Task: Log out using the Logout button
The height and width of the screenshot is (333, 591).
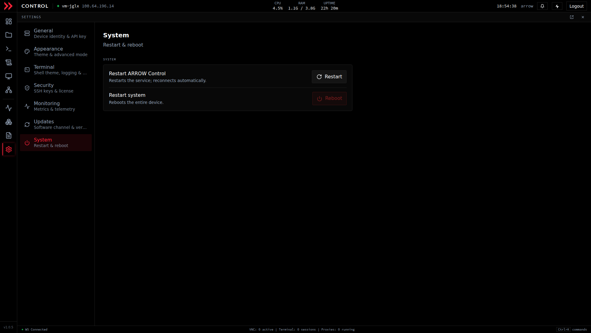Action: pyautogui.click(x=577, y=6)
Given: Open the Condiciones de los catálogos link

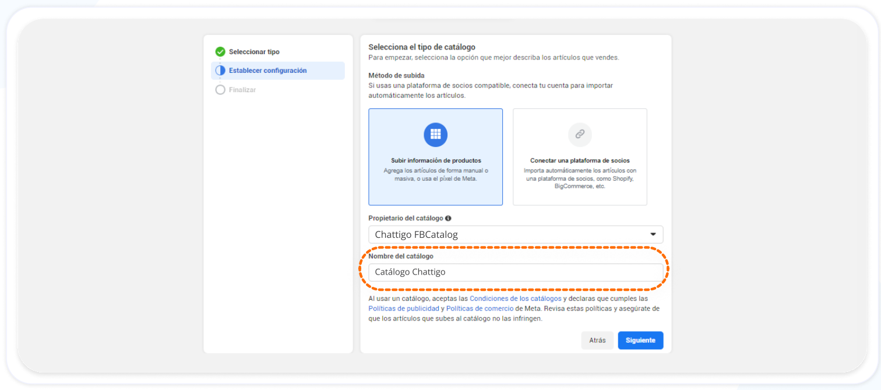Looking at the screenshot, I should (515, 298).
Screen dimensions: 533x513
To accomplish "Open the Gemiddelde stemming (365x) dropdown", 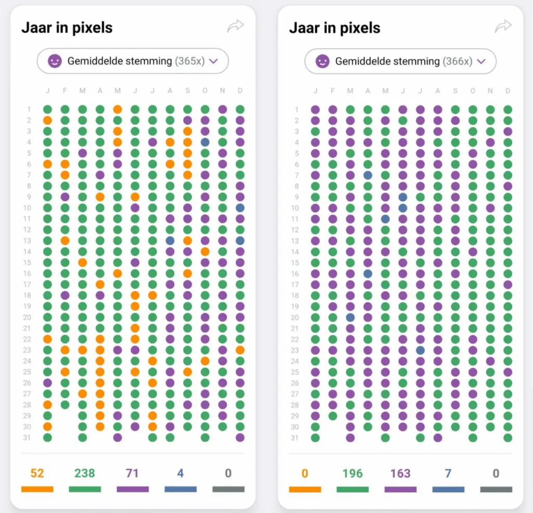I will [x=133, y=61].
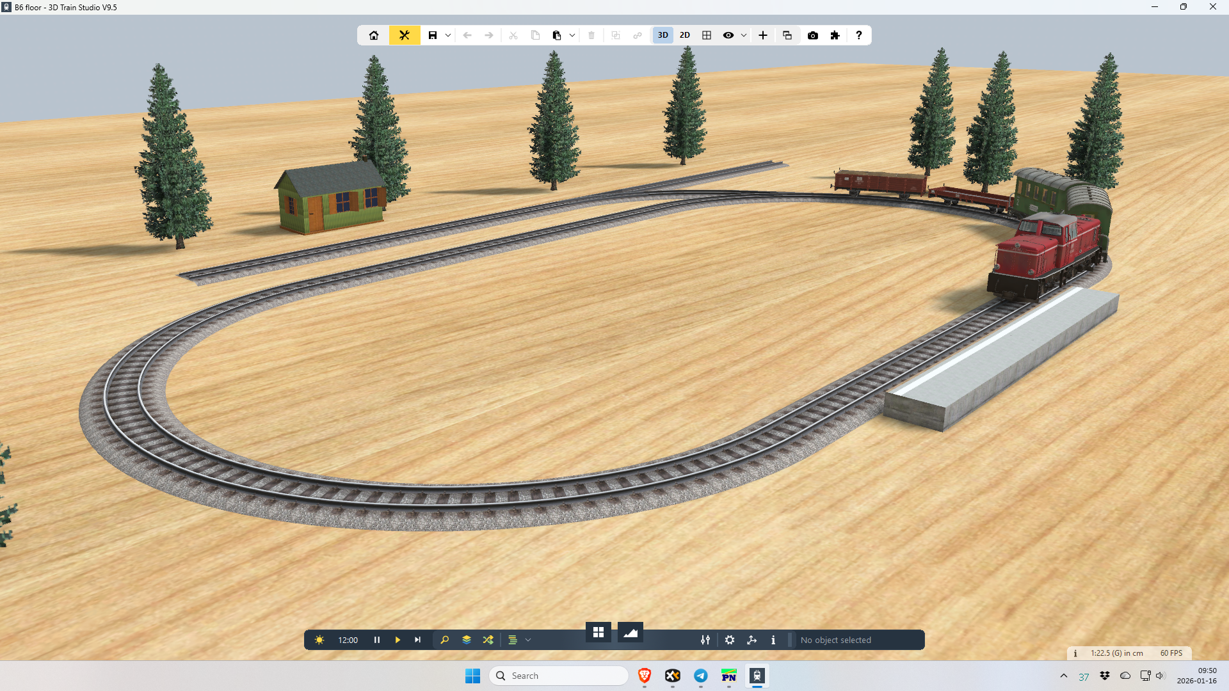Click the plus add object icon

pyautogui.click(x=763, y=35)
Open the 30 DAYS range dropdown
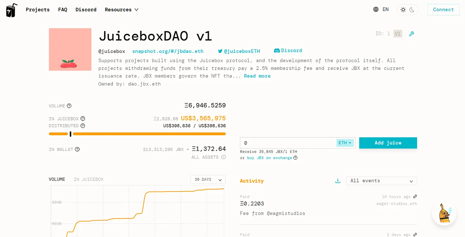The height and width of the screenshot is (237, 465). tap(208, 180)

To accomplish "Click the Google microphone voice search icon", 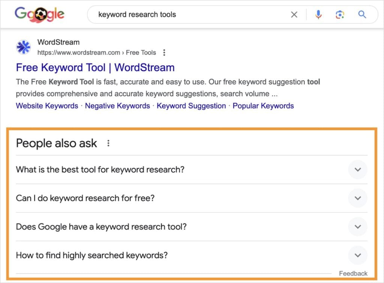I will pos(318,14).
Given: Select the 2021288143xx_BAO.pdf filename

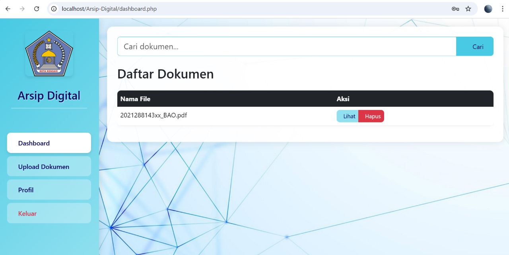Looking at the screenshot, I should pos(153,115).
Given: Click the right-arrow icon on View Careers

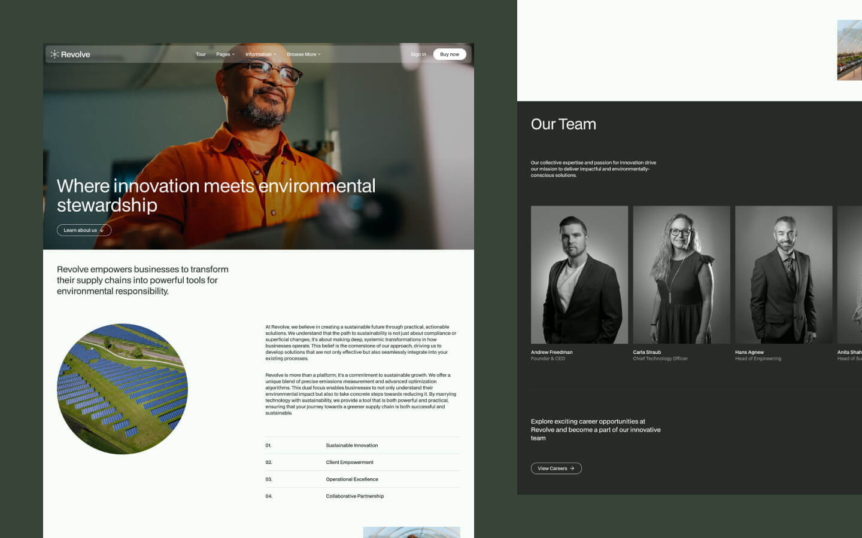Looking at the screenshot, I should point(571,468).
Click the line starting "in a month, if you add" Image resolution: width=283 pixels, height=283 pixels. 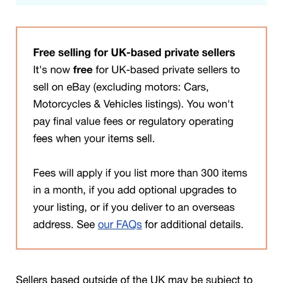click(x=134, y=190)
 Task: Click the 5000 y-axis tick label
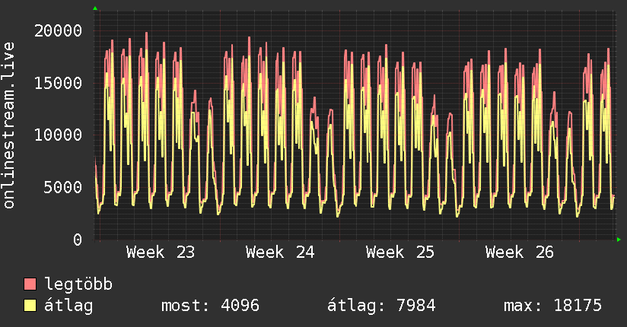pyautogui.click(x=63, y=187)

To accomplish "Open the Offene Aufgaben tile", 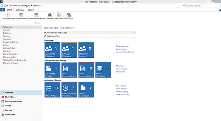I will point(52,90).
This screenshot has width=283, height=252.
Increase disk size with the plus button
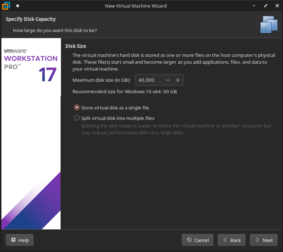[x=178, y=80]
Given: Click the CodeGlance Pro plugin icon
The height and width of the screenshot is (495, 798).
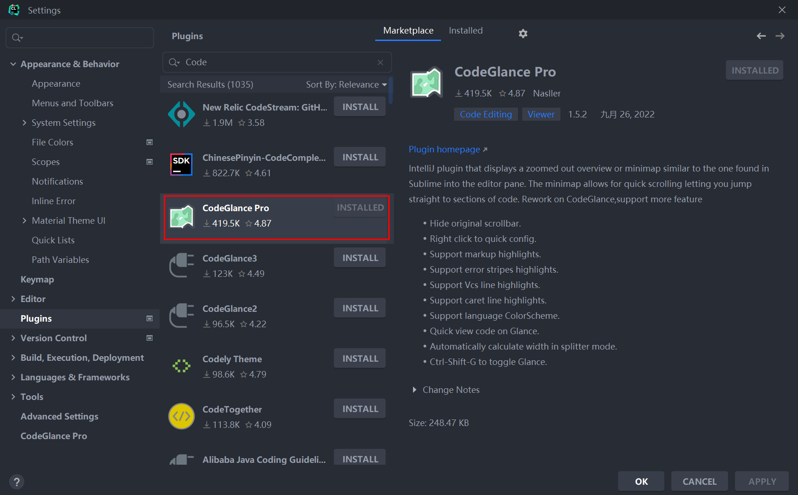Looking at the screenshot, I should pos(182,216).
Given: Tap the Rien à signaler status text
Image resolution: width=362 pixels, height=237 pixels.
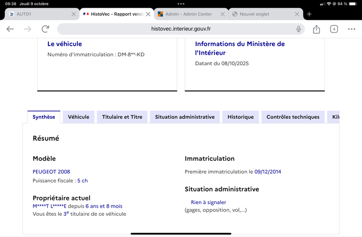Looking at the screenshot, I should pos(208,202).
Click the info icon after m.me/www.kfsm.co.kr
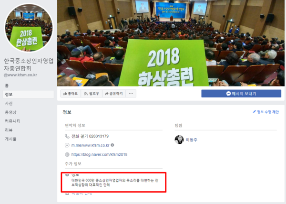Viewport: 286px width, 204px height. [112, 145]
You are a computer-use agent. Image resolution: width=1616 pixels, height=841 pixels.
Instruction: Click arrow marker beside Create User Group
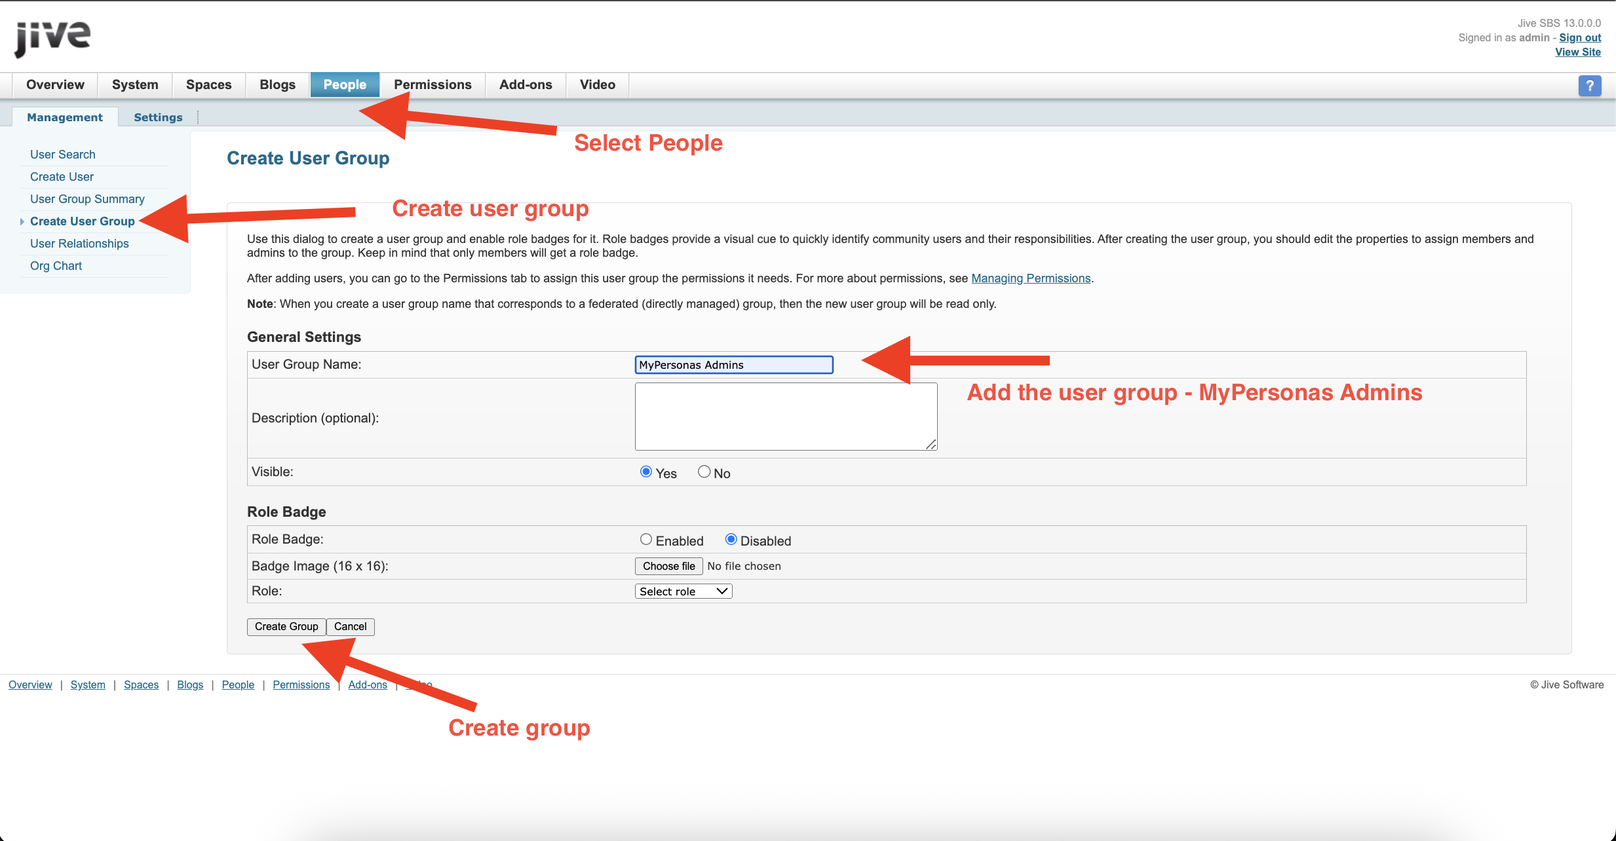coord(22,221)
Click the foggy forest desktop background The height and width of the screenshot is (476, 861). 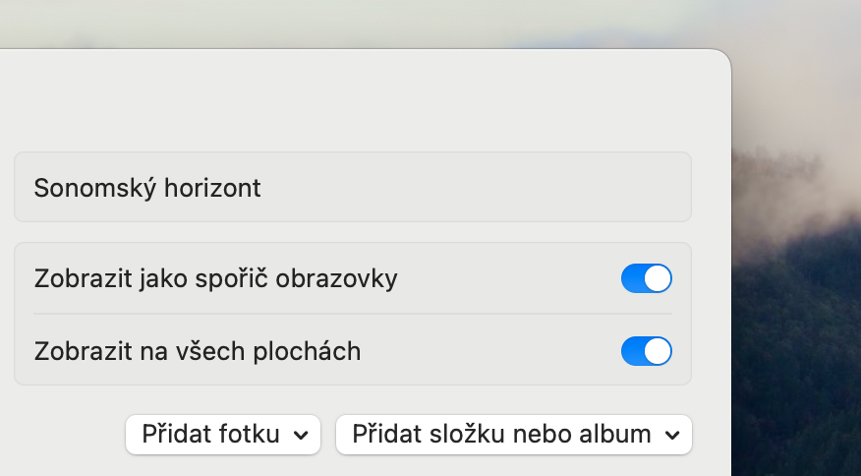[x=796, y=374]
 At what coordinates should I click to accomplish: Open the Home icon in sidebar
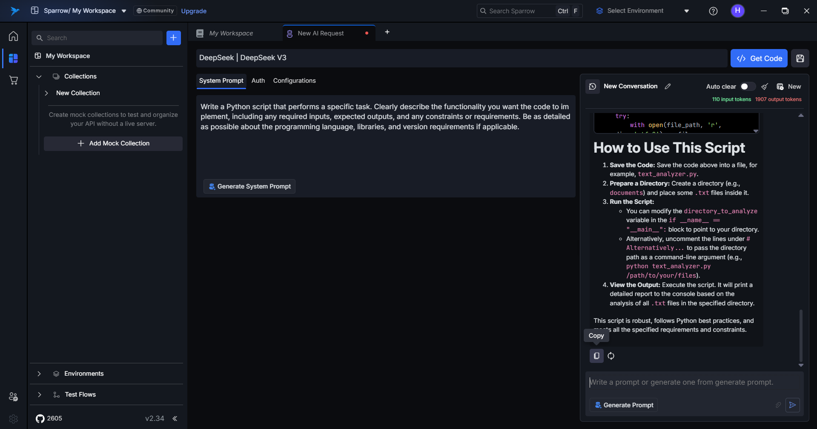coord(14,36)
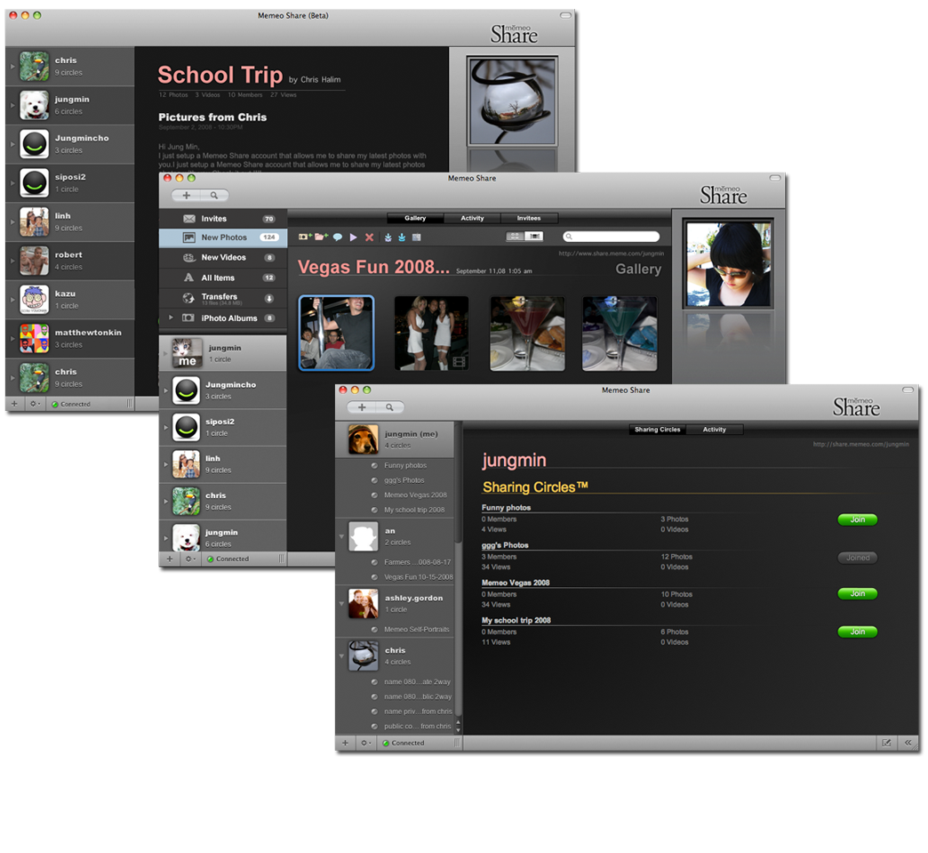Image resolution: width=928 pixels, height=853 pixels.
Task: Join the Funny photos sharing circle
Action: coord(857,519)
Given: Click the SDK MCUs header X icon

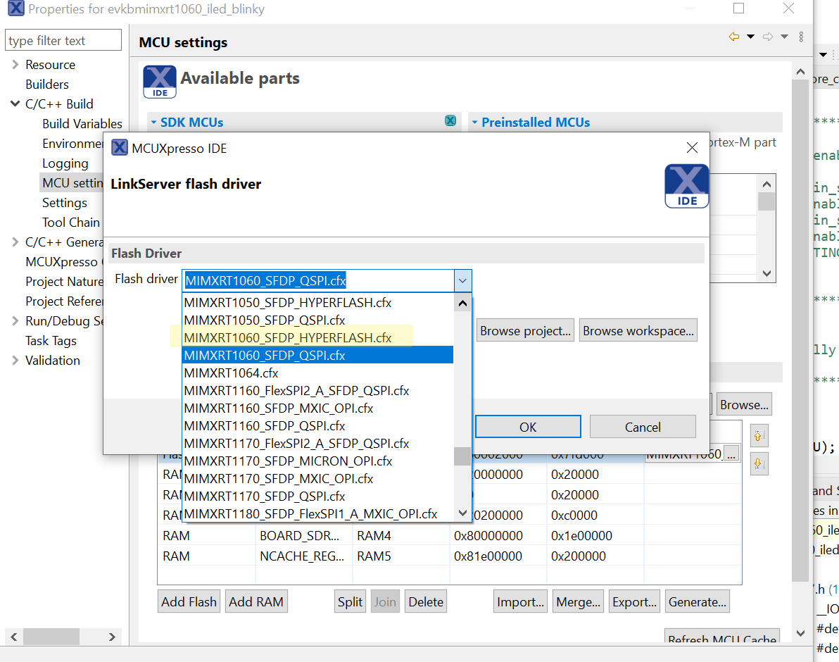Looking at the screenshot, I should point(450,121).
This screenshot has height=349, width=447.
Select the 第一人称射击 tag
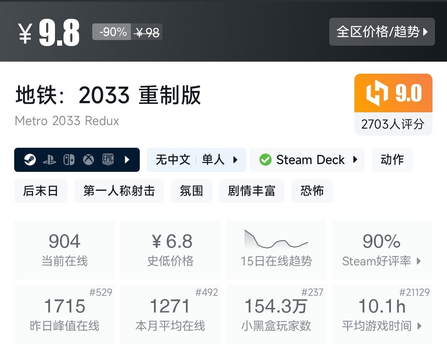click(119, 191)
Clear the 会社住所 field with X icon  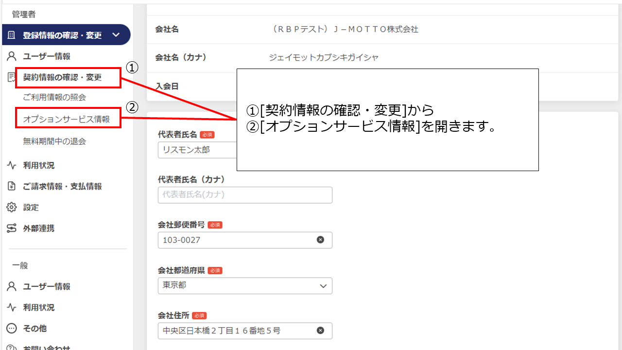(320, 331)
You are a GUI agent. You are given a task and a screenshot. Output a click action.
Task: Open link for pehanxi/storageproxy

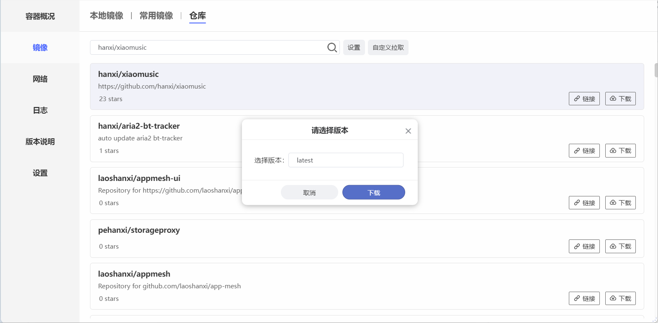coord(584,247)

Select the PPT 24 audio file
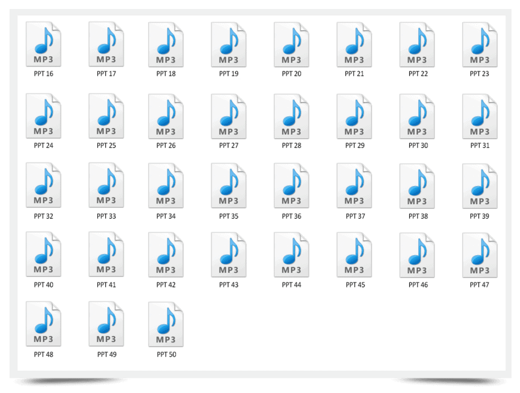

──────

■ Instruction ■
Reproduce the entries from the line with "Given: Click the CodeGlance Pro plugin icon" to the line with "Looking at the screenshot, I should pos(208,202).", replacing "Given" with "Instruction" and leaving everything else unchanged. Omit the pictures from your answer.

■ Solved exercise ■
Instruction: Click the CodeGlance Pro plugin icon
The height and width of the screenshot is (495, 798).
Looking at the screenshot, I should pos(182,216).
Instruction: Tap the Rien à signaler status text
Image resolution: width=362 pixels, height=237 pixels.
Looking at the screenshot, I should pos(208,202).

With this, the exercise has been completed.